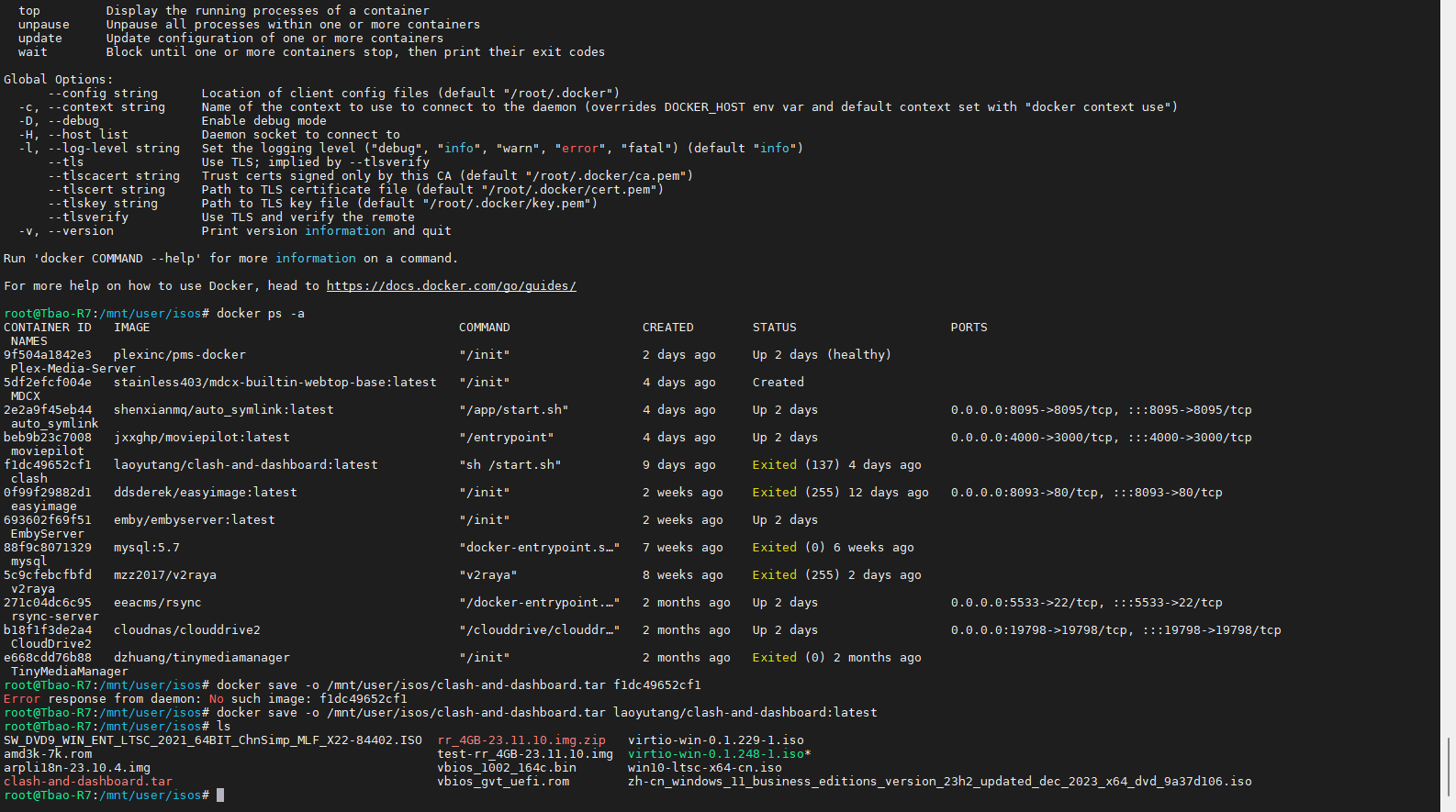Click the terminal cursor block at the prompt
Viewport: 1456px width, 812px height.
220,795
---
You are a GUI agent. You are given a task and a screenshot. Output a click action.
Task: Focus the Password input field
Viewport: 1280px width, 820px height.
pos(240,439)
==
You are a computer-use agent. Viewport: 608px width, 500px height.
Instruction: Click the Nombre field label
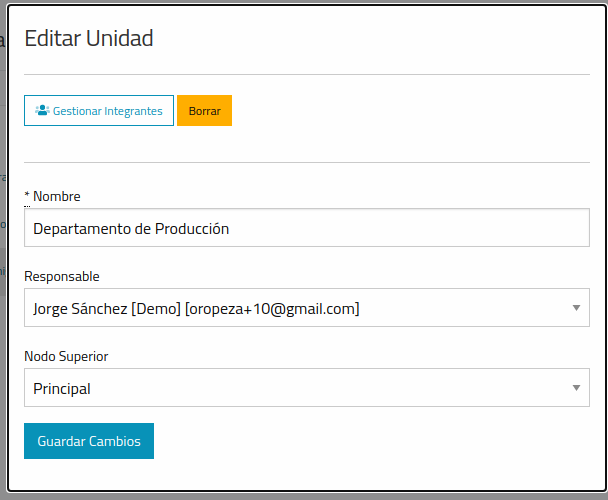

EXERCISE AIM: Display each line of the entries above that contains the word "agent".

THE RESPONSE:
You are a GUI agent. You are given a task and a screenshot. Output a click action.
You are a computer-use agent. Viewport: 608px width, 500px height.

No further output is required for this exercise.